II. La méthodologie d’évaluation des préjudices corporels en présence d’une indemnisation administrative préalable
La cour procède ensuite à une liquidation détaillée des préjudices, illustrant tant les principes d’articulation avec les prestations déjà versées (A) que les critères d’appréciation de l’incidence professionnelle (B).
A. L’articulation entre indemnisation par le Fonds de garantie et protection fonctionnelle
L’article 706-9 du code de procédure pénale impose de tenir compte des sommes précédemment allouées à la victime dans le calcul des indemnités dues par le Fonds de garantie. Cette règle traduit le principe de réparation intégrale sans perte ni profit pour la victime.
________________________
> [QUESTIONS À TRAITER]:
1. Selon le texte sur l'évaluation des préjudices corporels, quel principe la règle posée par l'article 706-9 du code de procédure pénale traduit-elle ?
2. Reprenez le texte sur l'évaluation des préjudices corporels à la suite de sa dernière phrase.
________________________
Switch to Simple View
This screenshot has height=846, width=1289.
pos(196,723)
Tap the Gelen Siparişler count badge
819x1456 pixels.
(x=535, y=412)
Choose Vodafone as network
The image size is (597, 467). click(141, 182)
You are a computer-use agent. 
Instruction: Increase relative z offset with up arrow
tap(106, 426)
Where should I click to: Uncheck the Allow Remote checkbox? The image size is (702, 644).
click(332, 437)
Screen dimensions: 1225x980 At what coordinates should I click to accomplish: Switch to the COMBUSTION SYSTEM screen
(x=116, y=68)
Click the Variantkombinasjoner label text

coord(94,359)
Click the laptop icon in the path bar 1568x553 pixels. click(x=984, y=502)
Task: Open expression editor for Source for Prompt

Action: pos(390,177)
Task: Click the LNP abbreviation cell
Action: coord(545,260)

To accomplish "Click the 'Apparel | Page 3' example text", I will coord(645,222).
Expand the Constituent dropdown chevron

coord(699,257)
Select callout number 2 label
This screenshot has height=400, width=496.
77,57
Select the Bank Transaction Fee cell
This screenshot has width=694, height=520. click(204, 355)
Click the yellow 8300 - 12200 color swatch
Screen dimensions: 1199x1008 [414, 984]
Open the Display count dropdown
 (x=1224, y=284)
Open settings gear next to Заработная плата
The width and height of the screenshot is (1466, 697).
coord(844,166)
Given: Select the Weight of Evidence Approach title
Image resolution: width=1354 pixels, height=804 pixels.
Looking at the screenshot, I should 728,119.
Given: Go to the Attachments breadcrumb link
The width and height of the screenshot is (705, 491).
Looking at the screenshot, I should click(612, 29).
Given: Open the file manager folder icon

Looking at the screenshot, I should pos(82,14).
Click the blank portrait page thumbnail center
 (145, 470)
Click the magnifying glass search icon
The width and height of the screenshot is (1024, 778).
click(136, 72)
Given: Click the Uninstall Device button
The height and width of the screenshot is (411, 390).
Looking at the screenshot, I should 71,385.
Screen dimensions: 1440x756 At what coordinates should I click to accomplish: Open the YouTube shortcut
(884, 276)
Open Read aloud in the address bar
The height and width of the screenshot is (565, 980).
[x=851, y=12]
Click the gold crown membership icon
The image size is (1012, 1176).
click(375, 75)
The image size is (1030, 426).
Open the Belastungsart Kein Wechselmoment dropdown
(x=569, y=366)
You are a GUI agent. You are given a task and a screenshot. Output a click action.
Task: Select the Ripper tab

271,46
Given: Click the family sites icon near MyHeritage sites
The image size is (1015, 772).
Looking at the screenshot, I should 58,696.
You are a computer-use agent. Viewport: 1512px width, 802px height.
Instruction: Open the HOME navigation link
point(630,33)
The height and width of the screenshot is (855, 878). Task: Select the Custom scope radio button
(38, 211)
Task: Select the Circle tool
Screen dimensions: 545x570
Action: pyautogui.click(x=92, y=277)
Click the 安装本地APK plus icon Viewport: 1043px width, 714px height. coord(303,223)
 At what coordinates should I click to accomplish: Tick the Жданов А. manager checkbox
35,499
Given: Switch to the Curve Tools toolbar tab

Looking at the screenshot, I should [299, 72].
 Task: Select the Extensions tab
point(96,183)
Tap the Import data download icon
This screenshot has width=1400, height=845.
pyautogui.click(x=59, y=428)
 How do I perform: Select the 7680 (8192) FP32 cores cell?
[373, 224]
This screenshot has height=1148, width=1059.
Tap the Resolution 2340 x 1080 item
________________________
> [RÉSULTATS PAR TÂCHE]:
1. Elle traduit le principe de réparation intégrale sans perte ni profit pour la victime.

2.
La cour applique méthodiquement ce principe à chaque poste de préjudice. Pour l’assistance tierce personne, elle retient un montant de 7 234,28 euros dont elle déduit les 5 877,86 euros versés par l’administration, allouant le solde de 1 356,42 euros. Pour le déficit fonctionnel temporaire et les souffrances endurées, elle entérine l’accord des parties sur des sommes résiduelles après déduction des versements administratifs. Pour le préjudice esthétique permanent, elle constate que la somme sollicitée de 500 euros est « identique à celle déjà perçue » et rejette la demande.
Cette méthode révèle la complémentarité entre les régimes d’indemnisation. La protection fonctionnelle accordée aux agents publics victimes d’infractions dans l’exercice de leurs fonctions n’exclut pas le recours au Fonds de garantie. Elle vient simplement en déduction pour éviter une double indemnisation du même préjudice.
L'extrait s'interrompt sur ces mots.